(Stored data entries)
┌────────

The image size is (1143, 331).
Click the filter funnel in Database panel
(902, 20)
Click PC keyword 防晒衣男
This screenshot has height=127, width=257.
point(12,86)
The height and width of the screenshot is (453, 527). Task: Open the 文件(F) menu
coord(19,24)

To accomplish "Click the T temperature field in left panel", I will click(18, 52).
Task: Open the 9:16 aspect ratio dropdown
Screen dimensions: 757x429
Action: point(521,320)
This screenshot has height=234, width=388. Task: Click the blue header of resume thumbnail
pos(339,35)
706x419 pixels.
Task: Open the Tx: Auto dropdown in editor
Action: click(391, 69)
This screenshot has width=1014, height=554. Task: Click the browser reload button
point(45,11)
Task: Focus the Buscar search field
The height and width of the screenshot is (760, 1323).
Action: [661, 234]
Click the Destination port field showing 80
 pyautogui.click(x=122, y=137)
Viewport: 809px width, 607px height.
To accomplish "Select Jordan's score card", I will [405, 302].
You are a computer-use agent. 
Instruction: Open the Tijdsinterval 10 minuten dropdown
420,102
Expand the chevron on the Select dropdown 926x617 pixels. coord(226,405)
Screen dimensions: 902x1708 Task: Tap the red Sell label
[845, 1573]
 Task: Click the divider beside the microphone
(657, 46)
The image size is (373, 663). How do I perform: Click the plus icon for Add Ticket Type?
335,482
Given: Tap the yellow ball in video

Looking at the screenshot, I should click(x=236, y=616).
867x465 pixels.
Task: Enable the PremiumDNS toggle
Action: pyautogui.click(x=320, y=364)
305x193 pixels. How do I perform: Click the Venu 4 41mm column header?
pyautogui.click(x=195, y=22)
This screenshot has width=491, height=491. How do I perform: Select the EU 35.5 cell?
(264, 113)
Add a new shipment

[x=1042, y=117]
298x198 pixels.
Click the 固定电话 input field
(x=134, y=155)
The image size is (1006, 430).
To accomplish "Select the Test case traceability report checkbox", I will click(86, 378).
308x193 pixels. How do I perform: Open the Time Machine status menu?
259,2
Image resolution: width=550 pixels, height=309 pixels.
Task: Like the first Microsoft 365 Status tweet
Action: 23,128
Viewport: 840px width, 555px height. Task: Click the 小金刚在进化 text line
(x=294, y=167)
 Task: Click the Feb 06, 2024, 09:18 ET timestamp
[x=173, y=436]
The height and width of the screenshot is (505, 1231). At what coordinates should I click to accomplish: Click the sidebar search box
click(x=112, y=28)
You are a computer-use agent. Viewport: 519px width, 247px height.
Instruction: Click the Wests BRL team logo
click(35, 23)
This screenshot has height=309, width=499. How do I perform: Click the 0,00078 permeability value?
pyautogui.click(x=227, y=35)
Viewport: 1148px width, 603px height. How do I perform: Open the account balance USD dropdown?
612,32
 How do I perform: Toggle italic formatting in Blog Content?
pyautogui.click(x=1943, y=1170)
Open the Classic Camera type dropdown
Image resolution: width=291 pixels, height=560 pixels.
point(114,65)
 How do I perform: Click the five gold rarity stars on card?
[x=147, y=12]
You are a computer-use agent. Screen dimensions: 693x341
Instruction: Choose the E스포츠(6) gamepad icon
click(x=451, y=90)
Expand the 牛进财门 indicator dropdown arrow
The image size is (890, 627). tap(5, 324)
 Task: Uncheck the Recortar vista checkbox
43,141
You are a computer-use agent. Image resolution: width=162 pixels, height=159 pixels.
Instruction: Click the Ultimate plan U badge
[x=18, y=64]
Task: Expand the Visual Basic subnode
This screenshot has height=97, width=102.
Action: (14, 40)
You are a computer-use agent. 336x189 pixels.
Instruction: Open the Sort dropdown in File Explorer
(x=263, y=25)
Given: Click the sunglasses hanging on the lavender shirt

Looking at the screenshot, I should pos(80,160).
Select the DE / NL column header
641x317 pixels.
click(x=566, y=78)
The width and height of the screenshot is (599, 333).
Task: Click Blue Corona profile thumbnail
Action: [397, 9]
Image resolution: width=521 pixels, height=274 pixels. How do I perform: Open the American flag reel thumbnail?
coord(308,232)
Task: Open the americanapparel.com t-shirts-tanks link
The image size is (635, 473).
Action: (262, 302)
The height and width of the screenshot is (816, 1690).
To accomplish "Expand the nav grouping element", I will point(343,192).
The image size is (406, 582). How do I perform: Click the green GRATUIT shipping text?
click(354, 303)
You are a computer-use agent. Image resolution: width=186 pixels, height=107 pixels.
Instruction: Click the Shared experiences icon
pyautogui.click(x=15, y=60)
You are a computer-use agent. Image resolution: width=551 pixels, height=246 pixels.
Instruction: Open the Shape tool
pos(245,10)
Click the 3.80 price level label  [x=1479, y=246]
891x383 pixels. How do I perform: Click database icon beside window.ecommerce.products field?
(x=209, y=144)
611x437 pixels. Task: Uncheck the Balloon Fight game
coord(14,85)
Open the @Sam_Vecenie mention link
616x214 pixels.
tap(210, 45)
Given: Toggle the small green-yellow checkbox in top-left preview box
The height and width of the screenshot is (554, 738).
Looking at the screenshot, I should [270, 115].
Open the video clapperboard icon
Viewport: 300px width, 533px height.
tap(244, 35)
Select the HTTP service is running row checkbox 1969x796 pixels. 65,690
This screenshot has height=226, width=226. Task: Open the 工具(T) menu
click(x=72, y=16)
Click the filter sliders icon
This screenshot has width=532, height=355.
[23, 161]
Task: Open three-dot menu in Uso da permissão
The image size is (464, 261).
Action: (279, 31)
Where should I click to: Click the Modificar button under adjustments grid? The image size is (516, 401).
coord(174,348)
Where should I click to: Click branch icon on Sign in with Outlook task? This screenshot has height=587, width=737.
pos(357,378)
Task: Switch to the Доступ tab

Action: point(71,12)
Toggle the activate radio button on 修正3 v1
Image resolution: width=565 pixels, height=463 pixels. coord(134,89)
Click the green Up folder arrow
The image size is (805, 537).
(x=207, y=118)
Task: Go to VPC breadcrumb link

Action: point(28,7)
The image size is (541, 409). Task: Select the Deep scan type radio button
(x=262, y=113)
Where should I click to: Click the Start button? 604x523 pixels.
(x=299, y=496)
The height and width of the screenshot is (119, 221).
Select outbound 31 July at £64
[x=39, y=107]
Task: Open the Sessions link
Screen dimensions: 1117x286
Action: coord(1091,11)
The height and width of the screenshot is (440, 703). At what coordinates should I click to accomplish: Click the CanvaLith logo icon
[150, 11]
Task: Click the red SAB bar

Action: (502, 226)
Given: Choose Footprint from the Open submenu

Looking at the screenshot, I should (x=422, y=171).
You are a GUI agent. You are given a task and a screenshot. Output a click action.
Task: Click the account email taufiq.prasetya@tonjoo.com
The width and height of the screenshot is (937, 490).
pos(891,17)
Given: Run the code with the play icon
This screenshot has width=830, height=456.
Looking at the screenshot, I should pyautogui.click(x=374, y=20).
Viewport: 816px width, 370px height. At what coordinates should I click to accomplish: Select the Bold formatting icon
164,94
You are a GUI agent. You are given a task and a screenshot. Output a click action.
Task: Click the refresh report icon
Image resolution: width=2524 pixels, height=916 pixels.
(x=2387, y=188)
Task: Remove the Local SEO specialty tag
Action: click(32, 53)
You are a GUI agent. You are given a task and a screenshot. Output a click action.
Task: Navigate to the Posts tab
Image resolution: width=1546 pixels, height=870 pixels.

└────────

Exercise instructions
Please give the data again in full, exactly as written.

Your solution
The image size is (1143, 331).
Click the filter funnel in Database panel
(902, 20)
Click PC keyword 防晒衣男
This screenshot has height=127, width=257.
point(12,86)
The height and width of the screenshot is (453, 527). Task: Open the 文件(F) menu
coord(19,24)

To accomplish "Click the T temperature field in left panel", I will click(18, 52).
Task: Open the 9:16 aspect ratio dropdown
Screen dimensions: 757x429
Action: point(521,320)
This screenshot has height=234, width=388. Task: Click the blue header of resume thumbnail
pos(339,35)
706x419 pixels.
Task: Open the Tx: Auto dropdown in editor
Action: click(391, 69)
This screenshot has width=1014, height=554. Task: Click the browser reload button
point(45,11)
Task: Focus the Buscar search field
The height and width of the screenshot is (760, 1323).
Action: [661, 234]
Click the Destination port field showing 80
 pyautogui.click(x=122, y=137)
Viewport: 809px width, 607px height.
To accomplish "Select Jordan's score card", I will [405, 302].
You are a computer-use agent. 
Instruction: Open the Tijdsinterval 10 minuten dropdown
420,102
Expand the chevron on the Select dropdown 926x617 pixels. coord(226,405)
Screen dimensions: 902x1708 Task: Tap the red Sell label
[845, 1573]
 Task: Click the divider beside the microphone
(657, 46)
The image size is (373, 663). How do I perform: Click the plus icon for Add Ticket Type?
335,482
Given: Tap the yellow ball in video

Looking at the screenshot, I should click(x=236, y=616).
867x465 pixels.
Task: Enable the PremiumDNS toggle
Action: pyautogui.click(x=320, y=364)
305x193 pixels. How do I perform: Click the Venu 4 41mm column header?
pyautogui.click(x=195, y=22)
This screenshot has width=491, height=491. How do I perform: Select the EU 35.5 cell?
(264, 113)
Add a new shipment

[x=1042, y=117]
298x198 pixels.
Click the 固定电话 input field
(x=134, y=155)
The image size is (1006, 430).
To accomplish "Select the Test case traceability report checkbox", I will click(86, 378).
308x193 pixels. How do I perform: Open the Time Machine status menu?
259,2
Image resolution: width=550 pixels, height=309 pixels.
Task: Like the first Microsoft 365 Status tweet
Action: 23,128
Viewport: 840px width, 555px height. Task: Click the 小金刚在进化 text line
(x=294, y=167)
 Task: Click the Feb 06, 2024, 09:18 ET timestamp
[x=173, y=436]
The height and width of the screenshot is (505, 1231). At what coordinates should I click to accomplish: Click the sidebar search box
click(x=112, y=28)
You are a computer-use agent. Viewport: 519px width, 247px height.
Instruction: Click the Wests BRL team logo
click(35, 23)
This screenshot has height=309, width=499. How do I perform: Click the 0,00078 permeability value?
pyautogui.click(x=227, y=35)
Viewport: 1148px width, 603px height. How do I perform: Open the account balance USD dropdown?
612,32
 How do I perform: Toggle italic formatting in Blog Content?
pyautogui.click(x=1943, y=1170)
Open the Classic Camera type dropdown
Image resolution: width=291 pixels, height=560 pixels.
point(114,65)
 How do I perform: Click the five gold rarity stars on card?
[x=147, y=12]
You are a computer-use agent. Screen dimensions: 693x341
Instruction: Choose the E스포츠(6) gamepad icon
click(x=451, y=90)
Expand the 牛进财门 indicator dropdown arrow
The image size is (890, 627). tap(5, 324)
 Task: Uncheck the Recortar vista checkbox
43,141
You are a computer-use agent. Image resolution: width=162 pixels, height=159 pixels.
Instruction: Click the Ultimate plan U badge
[x=18, y=64]
Task: Expand the Visual Basic subnode
This screenshot has height=97, width=102.
Action: (14, 40)
You are a computer-use agent. 336x189 pixels.
Instruction: Open the Sort dropdown in File Explorer
(x=263, y=25)
Given: Click the sunglasses hanging on the lavender shirt

Looking at the screenshot, I should pos(80,160).
Select the DE / NL column header
641x317 pixels.
click(x=566, y=78)
The width and height of the screenshot is (599, 333).
Task: Click Blue Corona profile thumbnail
Action: [397, 9]
Image resolution: width=521 pixels, height=274 pixels. How do I perform: Open the American flag reel thumbnail?
coord(308,232)
Task: Open the americanapparel.com t-shirts-tanks link
The image size is (635, 473).
Action: (262, 302)
The height and width of the screenshot is (816, 1690).
To accomplish "Expand the nav grouping element", I will point(343,192).
The image size is (406, 582). How do I perform: Click the green GRATUIT shipping text?
click(354, 303)
You are a computer-use agent. Image resolution: width=186 pixels, height=107 pixels.
Instruction: Click the Shared experiences icon
pyautogui.click(x=15, y=60)
You are a computer-use agent. Image resolution: width=551 pixels, height=246 pixels.
Instruction: Open the Shape tool
pos(245,10)
Click the 3.80 price level label  [x=1479, y=246]
891x383 pixels. How do I perform: Click database icon beside window.ecommerce.products field?
(x=209, y=144)
611x437 pixels. Task: Uncheck the Balloon Fight game
coord(14,85)
Open the @Sam_Vecenie mention link
616x214 pixels.
tap(210, 45)
Given: Toggle the small green-yellow checkbox in top-left preview box
The height and width of the screenshot is (554, 738).
Looking at the screenshot, I should [270, 115].
Open the video clapperboard icon
Viewport: 300px width, 533px height.
tap(244, 35)
Select the HTTP service is running row checkbox 1969x796 pixels. 65,690
This screenshot has height=226, width=226. Task: Open the 工具(T) menu
click(x=72, y=16)
Click the filter sliders icon
This screenshot has width=532, height=355.
[23, 161]
Task: Open three-dot menu in Uso da permissão
The image size is (464, 261).
Action: (279, 31)
Where should I click to: Click the Modificar button under adjustments grid? The image size is (516, 401).
coord(174,348)
Where should I click to: Click branch icon on Sign in with Outlook task? This screenshot has height=587, width=737.
pos(357,378)
Task: Switch to the Доступ tab

Action: point(71,12)
Toggle the activate radio button on 修正3 v1
Image resolution: width=565 pixels, height=463 pixels. coord(134,89)
Click the green Up folder arrow
The image size is (805, 537).
(x=207, y=118)
Task: Go to VPC breadcrumb link

Action: point(28,7)
The image size is (541, 409). Task: Select the Deep scan type radio button
(x=262, y=113)
Where should I click to: Click the Start button? 604x523 pixels.
(x=299, y=496)
The height and width of the screenshot is (119, 221).
Select outbound 31 July at £64
[x=39, y=107]
Task: Open the Sessions link
Screen dimensions: 1117x286
Action: coord(1091,11)
The height and width of the screenshot is (440, 703). At what coordinates should I click to accomplish: Click the CanvaLith logo icon
[150, 11]
Task: Click the red SAB bar

Action: (502, 226)
Given: Choose Footprint from the Open submenu

Looking at the screenshot, I should (x=422, y=171).
You are a GUI agent. You are given a task and a screenshot. Output a click action.
Task: Click the account email taufiq.prasetya@tonjoo.com
The width and height of the screenshot is (937, 490).
pos(891,17)
Given: Run the code with the play icon
This screenshot has width=830, height=456.
Looking at the screenshot, I should pyautogui.click(x=374, y=20).
Viewport: 816px width, 370px height. At what coordinates should I click to accomplish: Select the Bold formatting icon
164,94
You are a GUI agent. You are given a task and a screenshot. Output a click action.
Task: Click the refresh report icon
Image resolution: width=2524 pixels, height=916 pixels.
(x=2387, y=188)
Task: Remove the Local SEO specialty tag
Action: click(32, 53)
You are a GUI agent. You are given a task and a screenshot. Output a click action.
Task: Navigate to the Posts tab
Image resolution: width=1546 pixels, height=870 pixels.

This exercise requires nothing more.